Let $x = x ( t )$ and $y = y ( t )$ be solutions of the differential equations $\frac { \mathrm { dx } } { \mathrm { dt } } + \mathrm { ax } = 0$ and $\frac { \mathrm { dy } } { \mathrm { dt } } + $ by $= 0$ respectively, $\mathrm { a } , \mathrm { b } \in \mathrm { R }$. Given that $x ( 0 ) = 2 ; y ( 0 ) = 1$ and $3 y ( 1 ) = 2 x ( 1 )$, the value of $t$, for which $x ( t ) = y ( t )$, is:
(1) $\log _ { \frac { 2 } { 3 } } 2$
(2) $\log _ { 4 } 3$
(3) $\log _ { 3 } 4$
(4) $\log _ { \frac { 4 } { 3 } } 2$

Let $y = y ( x )$ be the solution of the differential equation $\left( x ^ { 2 } + 4 \right) ^ { 2 } d y + \left( 2 x ^ { 3 } y + 8 x y - 2 \right) d x = 0$. If $y ( 0 ) = 0$, then $y ( 2 )$ is equal to
(1) $\frac { \pi } { 32 }$
(2) $2 \pi$
(3) $\frac { \pi } { 8 }$
(4) $\frac { \pi } { 16 }$

Let $y = y ( x )$ be the solution of the differential equation $\left( 2 x \log _ { e } x \right) \frac { d y } { d x } + 2 y = \frac { 3 } { x } \log _ { e } x , x > 0$ and $y \left( e ^ { - 1 } \right) = 0$. Then, $y ( e )$ is equal to
(1) $- \frac { 3 } { \mathrm { e } }$
(2) $- \frac { 3 } { 2 e }$
(3) $- \frac { 2 } { 3 e }$
(4) $- \frac { 2 } { \mathrm { e } }$

If the solution $y ( x )$ of the given differential equation $\left( \mathrm { e } ^ { y } + 1 \right) \cos x \mathrm {~d} x + \mathrm { e } ^ { y } \sin x \mathrm {~d} y = 0$ passes through the point $\left( \frac { \pi } { 2 } , 0 \right)$, then the value of $\mathrm { e } ^ { y \left( \frac { \pi } { 6 } \right) }$ is equal to $\_\_\_\_$

For a differentiable function $f : \mathbb { R } \rightarrow \mathbb { R }$, suppose $f ^ { \prime } ( x ) = 3 f ( x ) + \alpha$, where $\alpha \in \mathbb { R } , f ( 0 ) = 1$ and $\lim _ { x \rightarrow - \infty } f ( x ) = 7$. Then $9 f \left( - \log _ { \mathrm { e } } 3 \right)$ is equal to $\_\_\_\_$

If the solution curve $y = y ( x )$ of the differential equation $\left( 1 + y ^ { 2 } \right) \left( 1 + \log _ { e } x \right) d x + x d y = 0 , x > 0$ passes through the point $( 1,1 )$ and $y ( e ) = \frac { \alpha - \tan \left( \frac { 3 } { 2 } \right) } { \beta + \tan \left( \frac { 3 } { 2 } \right) }$, then $\alpha + 2 \beta$ is

If the solution curve, of the differential equation $\frac { d y } { d x } = \frac { x + y - 2 } { x - y }$ passing through the point $( 2,1 )$ is $\tan ^ { - 1 } \frac { y - 1 } { x - 1 } - \frac { 1 } { \beta } \log _ { e } \alpha + \frac { y - 1 } { x - 1 } ^ { 2 } = \log _ { e } x - 1$, then $5 \beta + \alpha$ is equal to $\_\_\_\_$.

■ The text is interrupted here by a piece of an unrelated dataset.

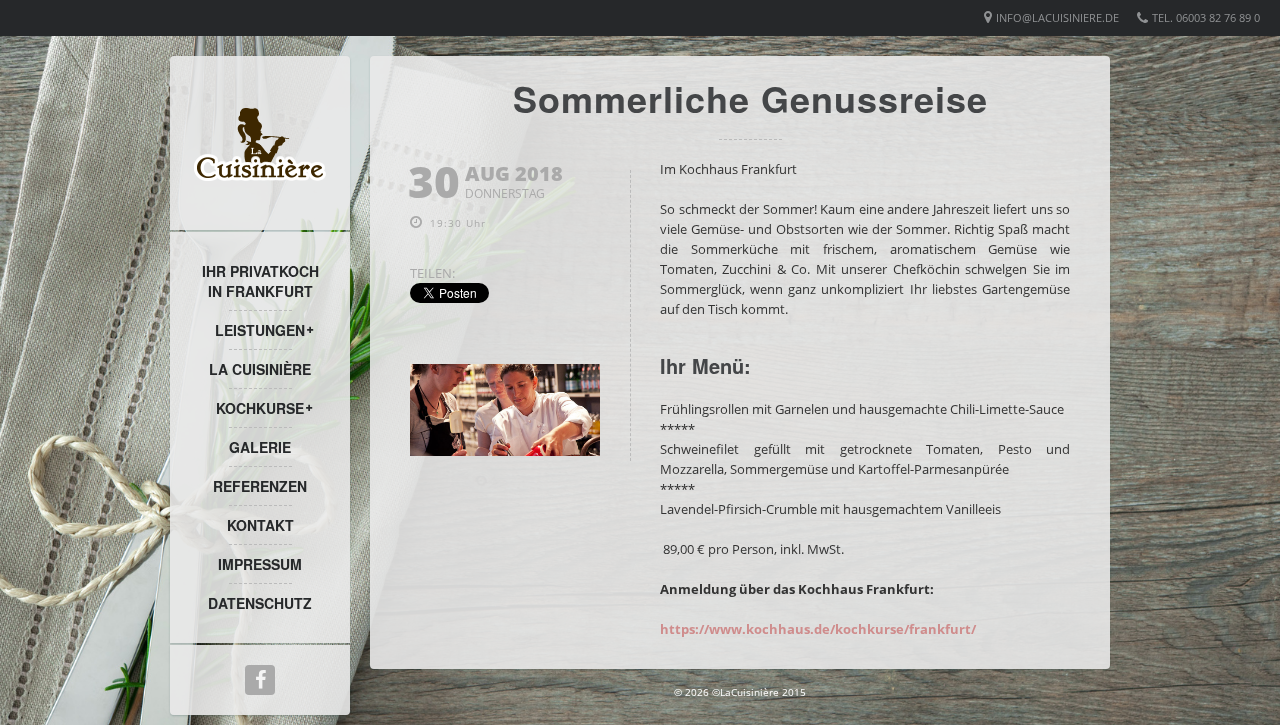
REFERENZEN (260, 486)
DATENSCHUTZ (260, 603)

Let $y = y ( x )$ be the solution of the differential equation $\frac { \mathrm { d } y } { \mathrm {~d} x } + \frac { 2 x } { \left( 1 + x ^ { 2 } \right) ^ { 2 } } y = x \mathrm { e } ^ { \frac { 1 } { \left( 1 + x ^ { 2 } \right) } } ; y ( 0 ) = 0$. Then the area enclosed by the curve $f ( x ) = y ( x ) \mathrm { e } ^ { - \frac { 1 } { \left( 1 + x ^ { 2 } \right) } }$ and the line $y - x = 4$ is $\_\_\_\_$

Let $x = x ( y )$ be the solution of the differential equation $y ^ { 2 } \mathrm {~d} x + \left( x - \frac { 1 } { y } \right) \mathrm { d } y = 0$. If $x ( 1 ) = 1$, then $x \left( \frac { 1 } { 2 } \right)$ is :
(1) $\frac { 1 } { 2 } + \mathrm { e }$
(2) $3 + e$
(3) $3 - e$
(4) $\frac { 3 } { 2 } + e$

If for the solution curve $y = f ( x )$ of the differential equation $\frac { \mathrm { d } y } { \mathrm {~d} x } + ( \tan x ) y = \frac { 2 + \sec x } { ( 1 + 2 \sec x ) ^ { 2 } }$, $x \in \left( \frac { - \pi } { 2 } , \frac { \pi } { 2 } \right) , f \left( \frac { \pi } { 3 } \right) = \frac { \sqrt { 3 } } { 10 }$, then $f \left( \frac { \pi } { 4 } \right)$ is equal to :
(1) $\frac { \sqrt { 3 } + 1 } { 10 ( 4 + \sqrt { 3 } ) }$
(2) $\frac { 5 - \sqrt { 3 } } { 2 \sqrt { 2 } }$
(3) $\frac { 9 \sqrt { 3 } + 3 } { 10 ( 4 + \sqrt { 3 } ) }$
(4) $\frac { 4 - \sqrt { 2 } } { 14 }$

Let $x = x ( y )$ be the solution of the differential equation $y = \left( x - y \frac { \mathrm {~d} x } { \mathrm {~d} y } \right) \sin \left( \frac { x } { y } \right) , y > 0$ and $x ( 1 ) = \frac { \pi } { 2 }$. Then $\cos ( x ( 2 ) )$ is equal to :
(1) $1 - 2 \left( \log _ { e } 2 \right) ^ { 2 }$
(2) $1 - 2 \left( \log _ { \mathrm { e } } 2 \right)$
(3) $2 \left( \log _ { e } 2 \right) - 1$
(4) $2 \left( \log _ { e } 2 \right) ^ { 2 } - 1$

If $x = f ( y )$ is the solution of the differential equation $\left( 1 + y ^ { 2 } \right) + \left( x - 2 \mathrm { e } ^ { \tan ^ { - 1 } y } \right) \frac { \mathrm { d } y } { \mathrm {~d} x } = 0 , y \in \left( - \frac { \pi } { 2 } , \frac { \pi } { 2 } \right)$ with $f ( 0 ) = 1$, then $f \left( \frac { 1 } { \sqrt { 3 } } \right)$ is equal to :
(1) $e ^ { \pi / 12 }$
(2) $e ^ { \pi / 4 }$
(3) $e ^ { \pi / 3 }$
(4) $e ^ { \pi / 6 }$